* _Testo di studio_
Io sono la pecora nera, e ho capito con il tempo che nessuno ha mai creduto in me. Il supporto in famiglia per certi versi c’è stato, ma è una carezza rispetto a un genitore che accompagna mentalmente e fisicamente un figlio in un percorso difficile come quello artistico. Devo dire che però mia nonna mi ha indirizzata alla perfezione della scrittura. Scrivevamo poesie e preghiere su fogli e le leggevamo rispettando la punteggiatura. Mia nonna è la mia anima, io sono lei, per davvero, non porto solo il suo nome.
A proposito di percorso artistico, quali sono le tue 3 canzoni che più rappresentano l’evoluzione di Comagatte?
Il percorso di Comagatte è in continuo divenire ma potrei riassumerlo in tre canzoni che ne rappresentano l’evoluzione. I tre brani sono: “LA LA LA”, “Stronza”, “Le ragazze di Calvairate”.
Le ragazze di Calvairate è diventato di fatto il manifesto del quartiere in cui abiti. Quali sono i tratti distintivi di queste “ragazze”?

* _Righe elencate_
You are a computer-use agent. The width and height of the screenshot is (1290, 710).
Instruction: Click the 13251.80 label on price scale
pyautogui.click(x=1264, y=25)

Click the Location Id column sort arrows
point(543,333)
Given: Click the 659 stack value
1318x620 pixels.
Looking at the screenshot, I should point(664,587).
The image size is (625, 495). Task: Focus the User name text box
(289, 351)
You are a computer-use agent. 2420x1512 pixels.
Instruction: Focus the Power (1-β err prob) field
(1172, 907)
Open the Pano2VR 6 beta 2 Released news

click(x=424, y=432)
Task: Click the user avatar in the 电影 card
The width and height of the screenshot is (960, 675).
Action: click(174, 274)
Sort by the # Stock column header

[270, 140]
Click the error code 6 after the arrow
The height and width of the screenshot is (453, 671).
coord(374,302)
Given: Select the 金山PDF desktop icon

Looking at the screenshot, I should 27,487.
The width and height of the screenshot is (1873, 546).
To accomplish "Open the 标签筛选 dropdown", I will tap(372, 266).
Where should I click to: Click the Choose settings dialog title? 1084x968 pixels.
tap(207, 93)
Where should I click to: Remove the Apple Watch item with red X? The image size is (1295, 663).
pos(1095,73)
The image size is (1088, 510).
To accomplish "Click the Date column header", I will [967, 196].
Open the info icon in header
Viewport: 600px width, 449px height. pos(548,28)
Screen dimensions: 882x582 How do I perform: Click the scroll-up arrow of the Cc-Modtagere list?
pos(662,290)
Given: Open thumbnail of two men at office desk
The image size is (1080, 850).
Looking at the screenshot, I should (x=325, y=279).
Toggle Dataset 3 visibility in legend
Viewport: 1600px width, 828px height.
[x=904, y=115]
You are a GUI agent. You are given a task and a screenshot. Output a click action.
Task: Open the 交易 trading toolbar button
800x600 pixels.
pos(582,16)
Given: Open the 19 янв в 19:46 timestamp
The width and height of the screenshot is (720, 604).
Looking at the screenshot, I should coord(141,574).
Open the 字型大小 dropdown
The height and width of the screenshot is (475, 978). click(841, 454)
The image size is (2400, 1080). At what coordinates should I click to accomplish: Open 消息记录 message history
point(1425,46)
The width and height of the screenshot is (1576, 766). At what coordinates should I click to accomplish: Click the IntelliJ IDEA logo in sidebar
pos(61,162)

* _Consegna A_
Secondo il testo di studio, quali tre brani rappresentano l'evoluzione di Comagatte?
* _Consegna B_
Indica se ciascuna affermazione è conforme al testo di studio, rispondendo sì o no e citando le parole decisive del testo.
(i) La nonna ha indirizzato alla perfezione della scrittura.
(ii) Poesie e preghiere venivano lette senza badare alla punteggiatura.
(iii) Il percorso di Comagatte è presentato come concluso.
* _Consegna C_
Trascrivi fedelmente dal testo di studio la parte che inizia con le parole contenenti "Io sono la pecora" e termina con "il suo nome.".

* _Soluzione A_
"LA LA LA", "Stronza" e "Le ragazze di Calvairate".

* _Soluzione B_
(i) Sì: "mia nonna mi ha indirizzata alla perfezione della scrittura".
(ii) No: "le leggevamo rispettando la punteggiatura".
(iii) No: "Il percorso di Comagatte è in continuo divenire".

* _Soluzione C_
Io sono la pecora nera, e ho capito con il tempo che nessuno ha mai creduto in me. Il supporto in famiglia per certi versi c’è stato, ma è una carezza rispetto a un genitore che accompagna mentalmente e fisicamente un figlio in un percorso difficile come quello artistico. Devo dire che però mia nonna mi ha indirizzata alla perfezione della scrittura. Scrivevamo poesie e preghiere su fogli e le leggevamo rispettando la punteggiatura. Mia nonna è la mia anima, io sono lei, per davvero, non porto solo il suo nome.